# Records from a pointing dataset
= = = =

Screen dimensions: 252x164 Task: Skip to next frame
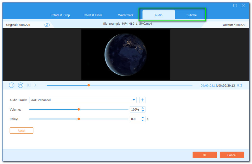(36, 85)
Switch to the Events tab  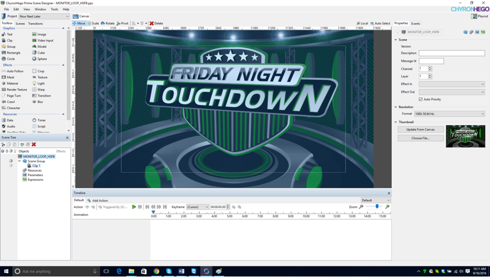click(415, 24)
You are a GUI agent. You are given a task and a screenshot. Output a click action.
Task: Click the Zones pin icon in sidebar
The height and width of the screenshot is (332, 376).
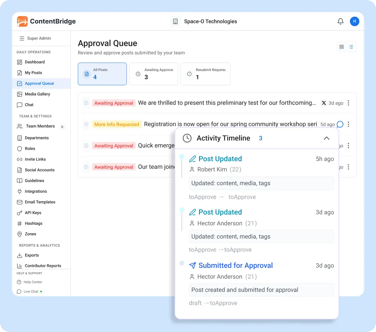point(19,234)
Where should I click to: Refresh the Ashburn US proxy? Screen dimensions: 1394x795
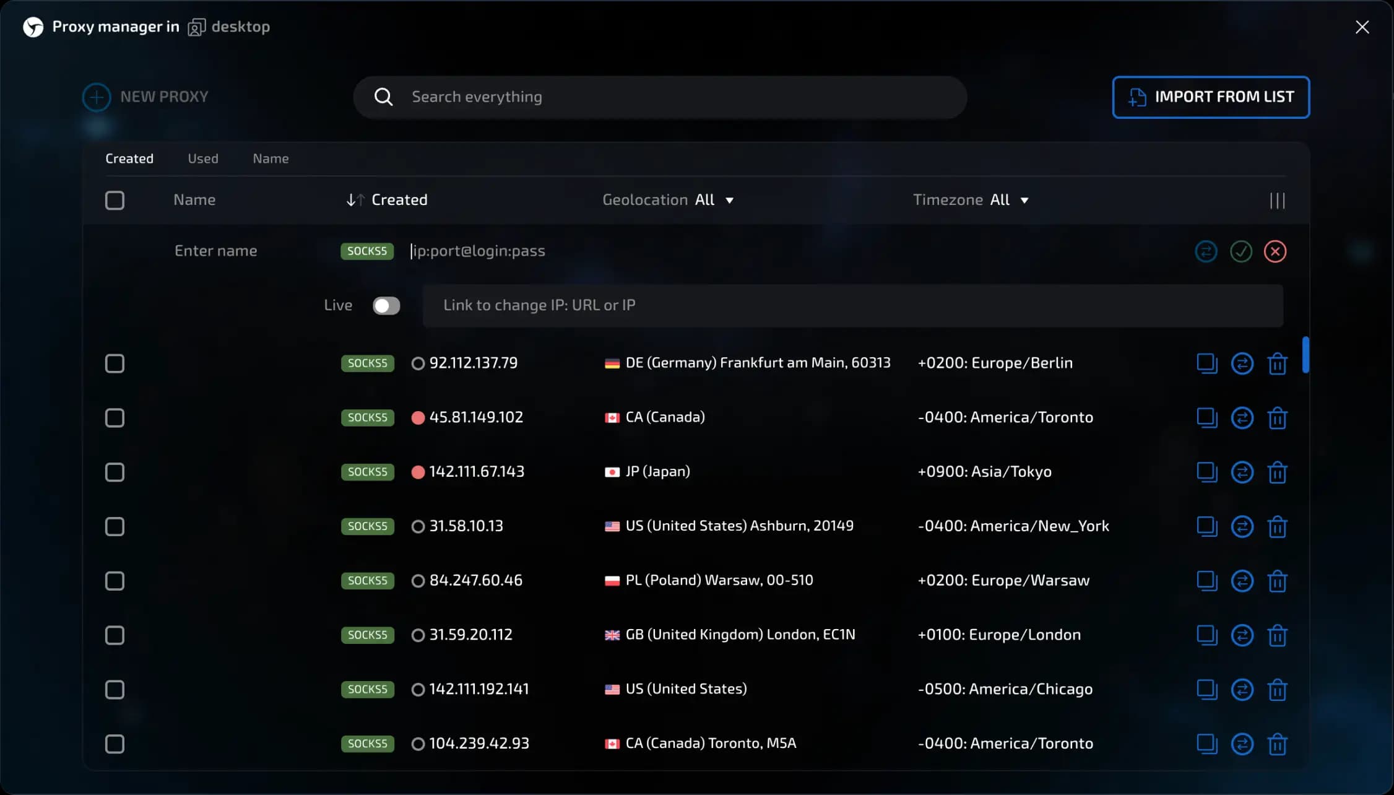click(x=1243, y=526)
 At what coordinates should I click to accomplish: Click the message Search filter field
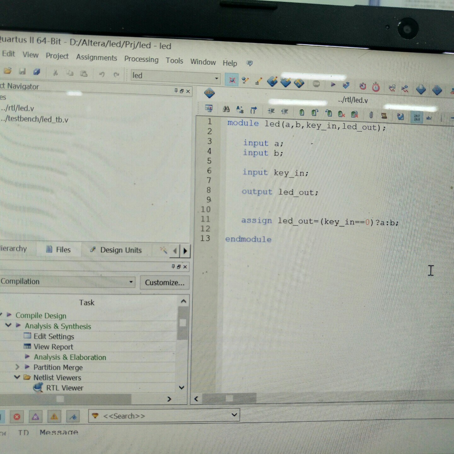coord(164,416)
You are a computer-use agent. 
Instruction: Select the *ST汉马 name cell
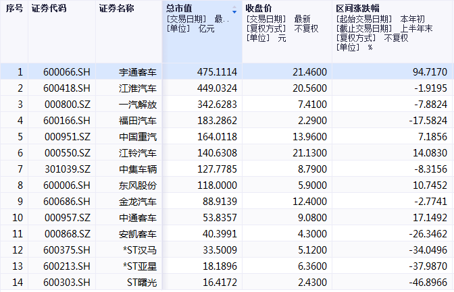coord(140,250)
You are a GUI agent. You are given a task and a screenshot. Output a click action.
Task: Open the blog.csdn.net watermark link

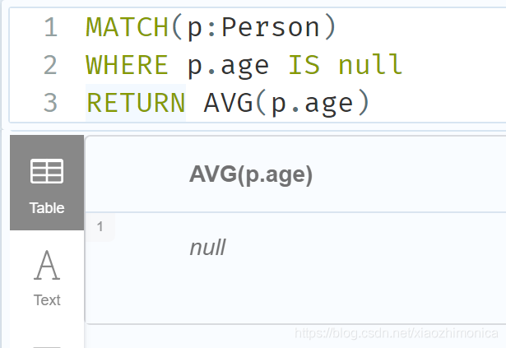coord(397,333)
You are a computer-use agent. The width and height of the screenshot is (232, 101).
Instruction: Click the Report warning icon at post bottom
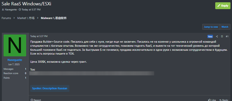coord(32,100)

= = = =

# REQUEST
Turn the part of the listing that opens with the line containing "You are a computer-use agent. The" and runs through the end of the listing into a Markdown table with a Row column numbering each line and a Line column holding its text. Skip blank lines and omit the pictures.

# SOLUTION FOR THIS TASK
| Row | Line |
|---|---|
| 1 | You are a computer-use agent. The width and height of the screenshot is (232, 101). |
| 2 | Instruction: Click the Report warning icon at post bottom |
| 3 | coord(32,100) |